(Entries provided):
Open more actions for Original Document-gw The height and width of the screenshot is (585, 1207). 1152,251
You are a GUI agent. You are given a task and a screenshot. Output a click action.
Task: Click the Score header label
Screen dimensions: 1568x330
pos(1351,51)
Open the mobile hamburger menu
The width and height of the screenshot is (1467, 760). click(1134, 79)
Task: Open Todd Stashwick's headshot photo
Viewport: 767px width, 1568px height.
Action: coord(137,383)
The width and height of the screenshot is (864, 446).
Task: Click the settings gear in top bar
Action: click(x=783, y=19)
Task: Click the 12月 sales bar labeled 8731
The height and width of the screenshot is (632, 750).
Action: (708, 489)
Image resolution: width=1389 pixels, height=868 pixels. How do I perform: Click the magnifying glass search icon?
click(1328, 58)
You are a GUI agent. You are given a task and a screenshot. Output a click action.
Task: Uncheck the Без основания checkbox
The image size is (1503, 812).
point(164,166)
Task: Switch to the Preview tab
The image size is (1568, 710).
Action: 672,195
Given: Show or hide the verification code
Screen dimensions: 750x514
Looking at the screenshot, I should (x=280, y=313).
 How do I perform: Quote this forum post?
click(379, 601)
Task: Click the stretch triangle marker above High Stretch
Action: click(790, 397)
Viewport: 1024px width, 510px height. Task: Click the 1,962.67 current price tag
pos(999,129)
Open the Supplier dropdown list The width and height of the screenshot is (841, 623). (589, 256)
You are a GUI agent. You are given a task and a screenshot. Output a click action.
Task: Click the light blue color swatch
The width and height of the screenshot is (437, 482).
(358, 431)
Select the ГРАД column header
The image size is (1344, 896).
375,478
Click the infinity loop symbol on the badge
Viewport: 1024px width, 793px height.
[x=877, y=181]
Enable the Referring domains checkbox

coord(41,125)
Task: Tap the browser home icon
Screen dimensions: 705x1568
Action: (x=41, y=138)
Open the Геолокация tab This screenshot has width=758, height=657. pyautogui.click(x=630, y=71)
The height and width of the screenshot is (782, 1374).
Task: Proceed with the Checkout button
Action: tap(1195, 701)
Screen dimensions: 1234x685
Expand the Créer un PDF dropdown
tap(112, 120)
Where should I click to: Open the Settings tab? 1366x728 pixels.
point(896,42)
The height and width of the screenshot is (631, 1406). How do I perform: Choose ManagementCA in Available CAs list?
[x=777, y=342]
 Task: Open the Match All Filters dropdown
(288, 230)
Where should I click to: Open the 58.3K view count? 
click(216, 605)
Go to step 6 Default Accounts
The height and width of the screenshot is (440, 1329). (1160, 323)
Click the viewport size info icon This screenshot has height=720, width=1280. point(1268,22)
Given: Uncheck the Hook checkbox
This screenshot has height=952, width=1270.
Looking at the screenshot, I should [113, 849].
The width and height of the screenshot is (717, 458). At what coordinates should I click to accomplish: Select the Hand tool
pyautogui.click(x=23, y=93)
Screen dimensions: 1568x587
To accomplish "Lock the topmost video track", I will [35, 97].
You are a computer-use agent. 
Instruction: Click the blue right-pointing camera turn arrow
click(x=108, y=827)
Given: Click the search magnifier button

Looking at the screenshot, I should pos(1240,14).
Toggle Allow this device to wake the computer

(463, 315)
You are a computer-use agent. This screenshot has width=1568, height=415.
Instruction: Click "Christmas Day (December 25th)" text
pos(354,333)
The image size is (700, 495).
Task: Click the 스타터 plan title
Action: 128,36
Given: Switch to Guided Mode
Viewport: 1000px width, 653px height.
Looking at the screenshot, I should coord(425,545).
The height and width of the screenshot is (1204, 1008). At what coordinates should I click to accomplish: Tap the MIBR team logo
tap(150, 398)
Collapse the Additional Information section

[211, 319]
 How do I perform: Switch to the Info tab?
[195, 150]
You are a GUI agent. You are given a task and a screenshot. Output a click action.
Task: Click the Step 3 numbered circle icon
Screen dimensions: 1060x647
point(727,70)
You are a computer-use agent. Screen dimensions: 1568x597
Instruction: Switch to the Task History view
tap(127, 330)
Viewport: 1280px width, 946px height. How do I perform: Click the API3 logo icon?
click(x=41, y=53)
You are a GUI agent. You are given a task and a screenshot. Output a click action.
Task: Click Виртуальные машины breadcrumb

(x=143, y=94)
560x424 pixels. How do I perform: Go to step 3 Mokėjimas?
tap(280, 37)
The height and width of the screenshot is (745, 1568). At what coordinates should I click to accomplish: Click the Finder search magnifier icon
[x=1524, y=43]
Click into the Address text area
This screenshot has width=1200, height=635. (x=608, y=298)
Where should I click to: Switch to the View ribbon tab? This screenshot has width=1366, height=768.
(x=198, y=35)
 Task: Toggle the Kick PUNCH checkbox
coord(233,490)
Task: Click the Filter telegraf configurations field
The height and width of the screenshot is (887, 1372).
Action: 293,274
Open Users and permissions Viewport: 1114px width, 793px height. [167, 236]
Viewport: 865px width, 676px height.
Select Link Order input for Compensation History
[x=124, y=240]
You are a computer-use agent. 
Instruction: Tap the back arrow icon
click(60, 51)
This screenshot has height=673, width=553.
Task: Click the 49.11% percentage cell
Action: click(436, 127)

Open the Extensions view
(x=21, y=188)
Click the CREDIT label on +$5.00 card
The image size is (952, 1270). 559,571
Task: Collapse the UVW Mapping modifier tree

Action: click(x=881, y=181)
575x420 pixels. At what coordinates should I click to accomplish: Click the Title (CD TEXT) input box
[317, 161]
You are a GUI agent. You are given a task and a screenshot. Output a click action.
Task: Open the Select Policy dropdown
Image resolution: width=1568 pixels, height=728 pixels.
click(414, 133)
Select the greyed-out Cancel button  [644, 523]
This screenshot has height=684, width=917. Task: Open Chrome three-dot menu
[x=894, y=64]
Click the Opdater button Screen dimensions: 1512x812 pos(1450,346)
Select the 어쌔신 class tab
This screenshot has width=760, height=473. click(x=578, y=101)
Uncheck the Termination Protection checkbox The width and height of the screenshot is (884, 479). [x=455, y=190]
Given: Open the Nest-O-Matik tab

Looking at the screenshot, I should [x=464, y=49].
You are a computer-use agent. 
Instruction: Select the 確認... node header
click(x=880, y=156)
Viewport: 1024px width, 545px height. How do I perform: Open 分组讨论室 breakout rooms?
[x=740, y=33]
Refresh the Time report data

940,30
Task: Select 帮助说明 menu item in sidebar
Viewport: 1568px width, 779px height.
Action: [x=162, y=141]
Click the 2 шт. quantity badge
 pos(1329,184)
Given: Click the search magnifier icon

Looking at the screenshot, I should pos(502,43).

(Required action): Copy out each entry exactly, leaving nothing out.

(Reply):
Open more actions for Original Document-gw The height and width of the screenshot is (585, 1207). 1152,251
You are a GUI agent. You are given a task and a screenshot. Output a click action.
Task: Click the Score header label
Screen dimensions: 1568x330
pos(1351,51)
Open the mobile hamburger menu
The width and height of the screenshot is (1467, 760). click(1134, 79)
Task: Open Todd Stashwick's headshot photo
Viewport: 767px width, 1568px height.
Action: coord(137,383)
The width and height of the screenshot is (864, 446).
Task: Click the settings gear in top bar
Action: click(x=783, y=19)
Task: Click the 12月 sales bar labeled 8731
The height and width of the screenshot is (632, 750).
Action: (708, 489)
Image resolution: width=1389 pixels, height=868 pixels. How do I perform: Click the magnifying glass search icon?
click(1328, 58)
You are a GUI agent. You are given a task and a screenshot. Output a click action.
Task: Uncheck the Без основания checkbox
The image size is (1503, 812).
point(164,166)
Task: Switch to the Preview tab
The image size is (1568, 710).
Action: 672,195
Given: Show or hide the verification code
Screen dimensions: 750x514
Looking at the screenshot, I should (x=280, y=313).
 How do I perform: Quote this forum post?
click(379, 601)
Task: Click the stretch triangle marker above High Stretch
Action: click(790, 397)
Viewport: 1024px width, 510px height. Task: Click the 1,962.67 current price tag
pos(999,129)
Open the Supplier dropdown list The width and height of the screenshot is (841, 623). (589, 256)
You are a GUI agent. You are given a task and a screenshot. Output a click action.
Task: Click the light blue color swatch
The width and height of the screenshot is (437, 482).
(358, 431)
Select the ГРАД column header
The image size is (1344, 896).
375,478
Click the infinity loop symbol on the badge
Viewport: 1024px width, 793px height.
[x=877, y=181]
Enable the Referring domains checkbox

coord(41,125)
Task: Tap the browser home icon
Screen dimensions: 705x1568
Action: (x=41, y=138)
Open the Геолокация tab This screenshot has width=758, height=657. pyautogui.click(x=630, y=71)
The height and width of the screenshot is (782, 1374).
Task: Proceed with the Checkout button
Action: tap(1195, 701)
Screen dimensions: 1234x685
Expand the Créer un PDF dropdown
tap(112, 120)
Where should I click to: Open the Settings tab? 1366x728 pixels.
point(896,42)
The height and width of the screenshot is (631, 1406). How do I perform: Choose ManagementCA in Available CAs list?
[x=777, y=342]
 Task: Open the Match All Filters dropdown
(288, 230)
Where should I click to: Open the 58.3K view count? 
click(216, 605)
Go to step 6 Default Accounts
The height and width of the screenshot is (440, 1329). (1160, 323)
Click the viewport size info icon This screenshot has height=720, width=1280. point(1268,22)
Given: Uncheck the Hook checkbox
This screenshot has height=952, width=1270.
Looking at the screenshot, I should [113, 849].
The width and height of the screenshot is (717, 458). At what coordinates should I click to accomplish: Select the Hand tool
pyautogui.click(x=23, y=93)
Screen dimensions: 1568x587
To accomplish "Lock the topmost video track", I will [35, 97].
You are a computer-use agent. 
Instruction: Click the blue right-pointing camera turn arrow
click(x=108, y=827)
Given: Click the search magnifier button

Looking at the screenshot, I should pos(1240,14).
Toggle Allow this device to wake the computer

(463, 315)
You are a computer-use agent. This screenshot has width=1568, height=415.
Instruction: Click "Christmas Day (December 25th)" text
pos(354,333)
The image size is (700, 495).
Task: Click the 스타터 plan title
Action: 128,36
Given: Switch to Guided Mode
Viewport: 1000px width, 653px height.
Looking at the screenshot, I should coord(425,545).
The height and width of the screenshot is (1204, 1008). At what coordinates should I click to accomplish: Tap the MIBR team logo
tap(150, 398)
Collapse the Additional Information section

[211, 319]
 How do I perform: Switch to the Info tab?
[195, 150]
You are a GUI agent. You are given a task and a screenshot. Output a click action.
Task: Click the Step 3 numbered circle icon
Screen dimensions: 1060x647
point(727,70)
You are a computer-use agent. Screen dimensions: 1568x597
Instruction: Switch to the Task History view
tap(127, 330)
Viewport: 1280px width, 946px height. How do I perform: Click the API3 logo icon?
click(x=41, y=53)
You are a GUI agent. You are given a task and a screenshot. Output a click action.
Task: Click Виртуальные машины breadcrumb

(x=143, y=94)
560x424 pixels. How do I perform: Go to step 3 Mokėjimas?
tap(280, 37)
The height and width of the screenshot is (745, 1568). At what coordinates should I click to accomplish: Click the Finder search magnifier icon
[x=1524, y=43]
Click into the Address text area
This screenshot has width=1200, height=635. (x=608, y=298)
Where should I click to: Switch to the View ribbon tab? This screenshot has width=1366, height=768.
(x=198, y=35)
 Task: Toggle the Kick PUNCH checkbox
coord(233,490)
Task: Click the Filter telegraf configurations field
The height and width of the screenshot is (887, 1372).
Action: 293,274
Open Users and permissions Viewport: 1114px width, 793px height. [167, 236]
Viewport: 865px width, 676px height.
Select Link Order input for Compensation History
[x=124, y=240]
You are a computer-use agent. 
Instruction: Tap the back arrow icon
click(60, 51)
This screenshot has height=673, width=553.
Task: Click the 49.11% percentage cell
Action: click(436, 127)

Open the Extensions view
(x=21, y=188)
Click the CREDIT label on +$5.00 card
The image size is (952, 1270). 559,571
Task: Collapse the UVW Mapping modifier tree

Action: click(x=881, y=181)
575x420 pixels. At what coordinates should I click to accomplish: Click the Title (CD TEXT) input box
[317, 161]
You are a GUI agent. You are given a task and a screenshot. Output a click action.
Task: Open the Select Policy dropdown
Image resolution: width=1568 pixels, height=728 pixels.
click(414, 133)
Select the greyed-out Cancel button  [644, 523]
This screenshot has height=684, width=917. Task: Open Chrome three-dot menu
[x=894, y=64]
Click the Opdater button Screen dimensions: 1512x812 pos(1450,346)
Select the 어쌔신 class tab
This screenshot has width=760, height=473. click(x=578, y=101)
Uncheck the Termination Protection checkbox The width and height of the screenshot is (884, 479). [x=455, y=190]
Given: Open the Nest-O-Matik tab

Looking at the screenshot, I should [x=464, y=49].
You are a computer-use agent. 
Instruction: Select the 確認... node header
click(x=880, y=156)
Viewport: 1024px width, 545px height. How do I perform: Open 分组讨论室 breakout rooms?
[x=740, y=33]
Refresh the Time report data

940,30
Task: Select 帮助说明 menu item in sidebar
Viewport: 1568px width, 779px height.
Action: [x=162, y=141]
Click the 2 шт. quantity badge
 pos(1329,184)
Given: Click the search magnifier icon

Looking at the screenshot, I should pos(502,43).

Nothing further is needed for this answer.